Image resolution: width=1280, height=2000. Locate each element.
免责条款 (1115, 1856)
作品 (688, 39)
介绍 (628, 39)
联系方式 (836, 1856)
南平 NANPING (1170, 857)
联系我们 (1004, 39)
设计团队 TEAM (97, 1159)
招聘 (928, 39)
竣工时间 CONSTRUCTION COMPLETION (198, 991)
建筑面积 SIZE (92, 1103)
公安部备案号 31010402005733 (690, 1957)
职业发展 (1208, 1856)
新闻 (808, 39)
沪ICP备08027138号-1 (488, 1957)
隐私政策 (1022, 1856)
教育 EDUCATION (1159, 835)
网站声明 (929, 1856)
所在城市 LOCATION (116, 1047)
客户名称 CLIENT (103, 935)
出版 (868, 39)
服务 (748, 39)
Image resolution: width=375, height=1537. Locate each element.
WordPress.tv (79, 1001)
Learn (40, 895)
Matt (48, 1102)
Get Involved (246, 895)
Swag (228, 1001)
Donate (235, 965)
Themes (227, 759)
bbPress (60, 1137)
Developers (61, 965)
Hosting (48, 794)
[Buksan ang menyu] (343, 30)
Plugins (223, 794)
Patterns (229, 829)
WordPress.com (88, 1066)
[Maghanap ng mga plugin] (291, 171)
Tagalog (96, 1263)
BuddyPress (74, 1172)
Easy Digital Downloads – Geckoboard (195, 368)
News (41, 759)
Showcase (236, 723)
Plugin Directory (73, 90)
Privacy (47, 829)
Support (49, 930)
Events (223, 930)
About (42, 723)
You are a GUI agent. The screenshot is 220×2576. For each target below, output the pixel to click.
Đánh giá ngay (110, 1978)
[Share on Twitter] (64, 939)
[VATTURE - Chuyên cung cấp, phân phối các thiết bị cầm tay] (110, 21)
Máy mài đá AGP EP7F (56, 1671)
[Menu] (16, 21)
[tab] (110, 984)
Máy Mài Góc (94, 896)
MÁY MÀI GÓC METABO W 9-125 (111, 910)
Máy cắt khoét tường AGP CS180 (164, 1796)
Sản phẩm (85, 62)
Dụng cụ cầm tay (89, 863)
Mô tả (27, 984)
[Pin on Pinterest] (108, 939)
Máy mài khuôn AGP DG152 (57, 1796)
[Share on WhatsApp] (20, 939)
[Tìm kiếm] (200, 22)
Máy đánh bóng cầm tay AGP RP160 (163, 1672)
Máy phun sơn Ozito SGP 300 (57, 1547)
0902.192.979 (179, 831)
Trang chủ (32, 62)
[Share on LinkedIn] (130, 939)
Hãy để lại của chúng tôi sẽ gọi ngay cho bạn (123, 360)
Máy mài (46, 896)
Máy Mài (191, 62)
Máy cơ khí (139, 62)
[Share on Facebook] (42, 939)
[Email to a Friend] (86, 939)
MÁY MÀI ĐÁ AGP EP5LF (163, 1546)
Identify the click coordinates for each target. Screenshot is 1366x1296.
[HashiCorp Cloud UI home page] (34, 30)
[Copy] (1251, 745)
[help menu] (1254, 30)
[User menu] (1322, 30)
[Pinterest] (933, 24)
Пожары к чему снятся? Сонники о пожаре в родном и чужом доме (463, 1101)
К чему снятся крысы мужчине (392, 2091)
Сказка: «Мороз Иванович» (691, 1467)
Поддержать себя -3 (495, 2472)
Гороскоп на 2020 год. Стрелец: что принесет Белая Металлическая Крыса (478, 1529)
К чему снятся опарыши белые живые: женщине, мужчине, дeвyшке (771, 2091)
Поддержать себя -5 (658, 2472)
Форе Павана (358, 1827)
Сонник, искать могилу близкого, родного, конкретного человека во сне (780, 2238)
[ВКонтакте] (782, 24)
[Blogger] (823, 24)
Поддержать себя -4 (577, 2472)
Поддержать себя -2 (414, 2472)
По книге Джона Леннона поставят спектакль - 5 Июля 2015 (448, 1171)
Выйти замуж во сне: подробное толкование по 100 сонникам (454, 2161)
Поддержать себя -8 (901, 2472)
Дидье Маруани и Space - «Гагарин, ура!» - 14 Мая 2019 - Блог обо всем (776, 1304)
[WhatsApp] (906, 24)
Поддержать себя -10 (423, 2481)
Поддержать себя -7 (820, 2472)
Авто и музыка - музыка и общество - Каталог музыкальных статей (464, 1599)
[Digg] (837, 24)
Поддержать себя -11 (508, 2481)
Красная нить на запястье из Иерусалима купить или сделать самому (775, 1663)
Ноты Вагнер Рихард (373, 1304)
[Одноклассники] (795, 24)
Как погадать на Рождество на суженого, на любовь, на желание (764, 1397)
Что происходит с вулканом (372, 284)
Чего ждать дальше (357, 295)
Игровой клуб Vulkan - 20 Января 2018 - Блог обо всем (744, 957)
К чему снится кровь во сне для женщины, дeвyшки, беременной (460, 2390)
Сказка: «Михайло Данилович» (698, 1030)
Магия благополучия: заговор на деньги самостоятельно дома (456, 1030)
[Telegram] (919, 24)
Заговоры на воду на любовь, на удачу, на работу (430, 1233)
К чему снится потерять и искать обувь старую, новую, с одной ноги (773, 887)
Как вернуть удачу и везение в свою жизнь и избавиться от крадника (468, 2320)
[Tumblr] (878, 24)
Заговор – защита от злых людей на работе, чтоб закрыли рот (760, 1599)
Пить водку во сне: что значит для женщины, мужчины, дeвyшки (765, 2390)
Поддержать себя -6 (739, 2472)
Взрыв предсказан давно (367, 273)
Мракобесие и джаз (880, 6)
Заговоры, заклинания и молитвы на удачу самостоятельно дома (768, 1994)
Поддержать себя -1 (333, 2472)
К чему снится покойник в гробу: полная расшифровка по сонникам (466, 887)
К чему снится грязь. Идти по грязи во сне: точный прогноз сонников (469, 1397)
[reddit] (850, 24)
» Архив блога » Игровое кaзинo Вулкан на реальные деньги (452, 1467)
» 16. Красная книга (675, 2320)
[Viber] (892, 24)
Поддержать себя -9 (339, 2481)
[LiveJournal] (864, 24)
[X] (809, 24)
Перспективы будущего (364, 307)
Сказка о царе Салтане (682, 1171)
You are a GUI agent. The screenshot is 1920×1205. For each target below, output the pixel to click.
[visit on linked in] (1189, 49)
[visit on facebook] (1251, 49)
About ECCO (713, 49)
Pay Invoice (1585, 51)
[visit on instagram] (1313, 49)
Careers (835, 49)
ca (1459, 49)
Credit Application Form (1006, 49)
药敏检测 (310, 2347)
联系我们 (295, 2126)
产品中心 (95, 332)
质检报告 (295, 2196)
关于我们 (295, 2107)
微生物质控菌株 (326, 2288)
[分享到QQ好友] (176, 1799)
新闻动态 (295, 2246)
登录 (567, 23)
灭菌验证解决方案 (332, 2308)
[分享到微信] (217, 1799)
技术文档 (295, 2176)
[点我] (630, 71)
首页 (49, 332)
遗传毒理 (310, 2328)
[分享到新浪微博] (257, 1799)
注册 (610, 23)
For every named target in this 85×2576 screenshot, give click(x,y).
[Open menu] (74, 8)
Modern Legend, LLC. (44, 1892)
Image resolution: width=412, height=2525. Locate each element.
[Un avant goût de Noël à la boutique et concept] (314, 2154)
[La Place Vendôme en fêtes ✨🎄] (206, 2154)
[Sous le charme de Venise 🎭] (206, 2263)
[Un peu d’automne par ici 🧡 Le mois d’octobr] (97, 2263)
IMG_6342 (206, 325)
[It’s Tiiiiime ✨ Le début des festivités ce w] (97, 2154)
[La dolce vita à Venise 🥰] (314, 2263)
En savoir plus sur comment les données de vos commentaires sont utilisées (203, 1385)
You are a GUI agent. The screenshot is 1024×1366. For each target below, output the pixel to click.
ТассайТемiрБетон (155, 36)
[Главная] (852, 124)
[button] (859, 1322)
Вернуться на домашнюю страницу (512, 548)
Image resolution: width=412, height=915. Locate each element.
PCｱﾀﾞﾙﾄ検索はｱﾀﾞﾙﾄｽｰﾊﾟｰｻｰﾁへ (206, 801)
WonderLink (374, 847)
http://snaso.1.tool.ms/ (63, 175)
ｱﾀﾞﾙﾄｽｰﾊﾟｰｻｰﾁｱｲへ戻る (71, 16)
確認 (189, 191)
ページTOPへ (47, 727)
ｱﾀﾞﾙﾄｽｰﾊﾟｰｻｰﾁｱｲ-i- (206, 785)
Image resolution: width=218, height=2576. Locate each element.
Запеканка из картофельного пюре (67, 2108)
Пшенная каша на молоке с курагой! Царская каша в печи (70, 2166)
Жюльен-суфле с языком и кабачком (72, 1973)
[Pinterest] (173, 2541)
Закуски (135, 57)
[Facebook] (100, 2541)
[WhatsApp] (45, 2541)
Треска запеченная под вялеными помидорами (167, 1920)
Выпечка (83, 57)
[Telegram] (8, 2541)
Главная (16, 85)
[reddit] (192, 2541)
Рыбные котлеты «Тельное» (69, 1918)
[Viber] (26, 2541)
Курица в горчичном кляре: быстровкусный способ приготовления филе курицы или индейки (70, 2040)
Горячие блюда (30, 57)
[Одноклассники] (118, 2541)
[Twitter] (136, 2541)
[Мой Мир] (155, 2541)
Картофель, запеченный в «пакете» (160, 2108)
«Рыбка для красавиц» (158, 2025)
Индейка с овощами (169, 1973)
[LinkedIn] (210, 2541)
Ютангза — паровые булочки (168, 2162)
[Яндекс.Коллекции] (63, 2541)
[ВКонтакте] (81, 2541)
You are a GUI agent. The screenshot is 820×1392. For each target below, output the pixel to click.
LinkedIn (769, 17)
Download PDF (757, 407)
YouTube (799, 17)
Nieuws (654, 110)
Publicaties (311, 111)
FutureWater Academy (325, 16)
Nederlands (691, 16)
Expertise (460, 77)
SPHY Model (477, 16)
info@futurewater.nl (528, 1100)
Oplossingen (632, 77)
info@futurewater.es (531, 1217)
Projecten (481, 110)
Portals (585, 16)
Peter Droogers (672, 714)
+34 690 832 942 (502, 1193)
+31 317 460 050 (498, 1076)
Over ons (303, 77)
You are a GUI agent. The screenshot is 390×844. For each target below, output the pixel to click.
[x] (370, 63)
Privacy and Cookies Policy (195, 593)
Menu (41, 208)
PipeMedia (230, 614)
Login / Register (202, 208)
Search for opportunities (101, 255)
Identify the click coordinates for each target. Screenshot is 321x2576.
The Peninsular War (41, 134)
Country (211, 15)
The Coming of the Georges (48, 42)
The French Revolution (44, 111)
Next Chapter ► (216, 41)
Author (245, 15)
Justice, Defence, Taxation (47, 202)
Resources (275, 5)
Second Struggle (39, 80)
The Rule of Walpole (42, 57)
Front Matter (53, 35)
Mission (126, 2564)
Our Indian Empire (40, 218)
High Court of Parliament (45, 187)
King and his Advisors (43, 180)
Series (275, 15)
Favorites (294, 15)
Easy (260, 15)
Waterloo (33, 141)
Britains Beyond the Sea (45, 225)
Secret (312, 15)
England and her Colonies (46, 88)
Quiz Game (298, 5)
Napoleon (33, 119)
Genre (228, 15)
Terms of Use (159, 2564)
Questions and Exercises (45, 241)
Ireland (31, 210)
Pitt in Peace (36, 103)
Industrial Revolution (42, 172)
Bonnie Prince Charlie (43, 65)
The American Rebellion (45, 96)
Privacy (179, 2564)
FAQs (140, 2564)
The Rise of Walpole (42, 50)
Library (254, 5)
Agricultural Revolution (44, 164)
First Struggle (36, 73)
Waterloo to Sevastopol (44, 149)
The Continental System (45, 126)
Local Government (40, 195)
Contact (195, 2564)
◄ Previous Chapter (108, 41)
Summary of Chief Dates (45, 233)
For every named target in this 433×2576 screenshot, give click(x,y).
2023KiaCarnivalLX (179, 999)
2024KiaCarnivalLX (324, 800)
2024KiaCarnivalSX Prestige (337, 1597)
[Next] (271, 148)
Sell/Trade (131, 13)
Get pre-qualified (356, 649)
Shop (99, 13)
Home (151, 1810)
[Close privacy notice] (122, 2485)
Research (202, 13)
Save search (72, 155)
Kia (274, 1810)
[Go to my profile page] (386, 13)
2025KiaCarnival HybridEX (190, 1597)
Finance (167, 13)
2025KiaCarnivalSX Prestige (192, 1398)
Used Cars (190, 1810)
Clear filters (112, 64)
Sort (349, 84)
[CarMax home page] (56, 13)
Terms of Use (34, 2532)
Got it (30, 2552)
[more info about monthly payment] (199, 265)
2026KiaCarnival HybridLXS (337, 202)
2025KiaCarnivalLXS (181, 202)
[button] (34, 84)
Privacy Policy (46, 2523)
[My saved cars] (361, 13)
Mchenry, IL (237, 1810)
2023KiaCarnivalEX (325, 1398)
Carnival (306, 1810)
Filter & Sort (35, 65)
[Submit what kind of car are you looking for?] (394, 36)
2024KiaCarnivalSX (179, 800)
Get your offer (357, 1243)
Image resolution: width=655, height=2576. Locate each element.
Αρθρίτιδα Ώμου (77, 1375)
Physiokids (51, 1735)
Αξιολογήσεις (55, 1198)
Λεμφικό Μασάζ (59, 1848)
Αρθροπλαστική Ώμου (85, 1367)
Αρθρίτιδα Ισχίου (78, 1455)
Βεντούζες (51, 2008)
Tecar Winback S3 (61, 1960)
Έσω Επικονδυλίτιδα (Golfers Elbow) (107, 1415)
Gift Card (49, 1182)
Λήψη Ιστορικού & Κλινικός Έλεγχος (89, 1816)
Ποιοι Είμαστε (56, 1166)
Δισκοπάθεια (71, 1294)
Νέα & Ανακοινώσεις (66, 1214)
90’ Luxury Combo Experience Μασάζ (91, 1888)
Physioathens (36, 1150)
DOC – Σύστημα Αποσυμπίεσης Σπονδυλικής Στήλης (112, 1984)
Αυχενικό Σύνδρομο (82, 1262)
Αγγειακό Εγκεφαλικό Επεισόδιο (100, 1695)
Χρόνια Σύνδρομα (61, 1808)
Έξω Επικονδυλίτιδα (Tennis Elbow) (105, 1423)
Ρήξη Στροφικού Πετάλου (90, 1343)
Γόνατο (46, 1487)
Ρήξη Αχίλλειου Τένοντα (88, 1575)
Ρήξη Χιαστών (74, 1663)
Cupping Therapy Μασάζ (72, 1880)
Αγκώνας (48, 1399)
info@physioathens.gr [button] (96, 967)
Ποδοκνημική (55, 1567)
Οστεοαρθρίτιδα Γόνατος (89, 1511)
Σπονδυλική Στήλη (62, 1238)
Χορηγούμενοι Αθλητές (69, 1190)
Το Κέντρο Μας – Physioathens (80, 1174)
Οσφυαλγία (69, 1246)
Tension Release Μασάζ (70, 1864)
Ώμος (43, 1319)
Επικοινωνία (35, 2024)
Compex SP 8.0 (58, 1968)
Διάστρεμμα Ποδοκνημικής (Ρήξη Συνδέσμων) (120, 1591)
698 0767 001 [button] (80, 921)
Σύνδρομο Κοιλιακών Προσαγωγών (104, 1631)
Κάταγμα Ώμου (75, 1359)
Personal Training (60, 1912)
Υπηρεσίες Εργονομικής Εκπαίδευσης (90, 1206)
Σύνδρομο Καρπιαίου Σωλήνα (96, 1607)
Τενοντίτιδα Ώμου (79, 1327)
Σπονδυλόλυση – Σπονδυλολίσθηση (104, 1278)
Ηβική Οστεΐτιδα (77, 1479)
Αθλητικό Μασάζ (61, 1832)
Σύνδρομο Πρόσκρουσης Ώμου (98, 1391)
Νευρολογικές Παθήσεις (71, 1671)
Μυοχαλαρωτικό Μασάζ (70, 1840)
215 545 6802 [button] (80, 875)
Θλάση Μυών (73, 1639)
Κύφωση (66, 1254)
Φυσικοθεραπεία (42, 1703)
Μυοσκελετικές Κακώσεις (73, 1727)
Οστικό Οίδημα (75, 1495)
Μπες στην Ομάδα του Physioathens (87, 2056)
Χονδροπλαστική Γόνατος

+===+

WORK REQUIRED: Please reproduce exactly the lines in the listing above from the one containing "Image resolution: width=412, height=915." through the one containing "Запеканка из картофельного пюре (67, 2108)", both included, and nothing more.

SOLUTION TO THE PROBLEM:
Image resolution: width=412, height=915. Locate each element.
PCｱﾀﾞﾙﾄ検索はｱﾀﾞﾙﾄｽｰﾊﾟｰｻｰﾁへ (206, 801)
WonderLink (374, 847)
http://snaso.1.tool.ms/ (63, 175)
ｱﾀﾞﾙﾄｽｰﾊﾟｰｻｰﾁｱｲへ戻る (71, 16)
確認 (189, 191)
ページTOPへ (47, 727)
ｱﾀﾞﾙﾄｽｰﾊﾟｰｻｰﾁｱｲ-i- (206, 785)
Image resolution: width=218, height=2576. Locate each element.
Запеканка из картофельного пюре (67, 2108)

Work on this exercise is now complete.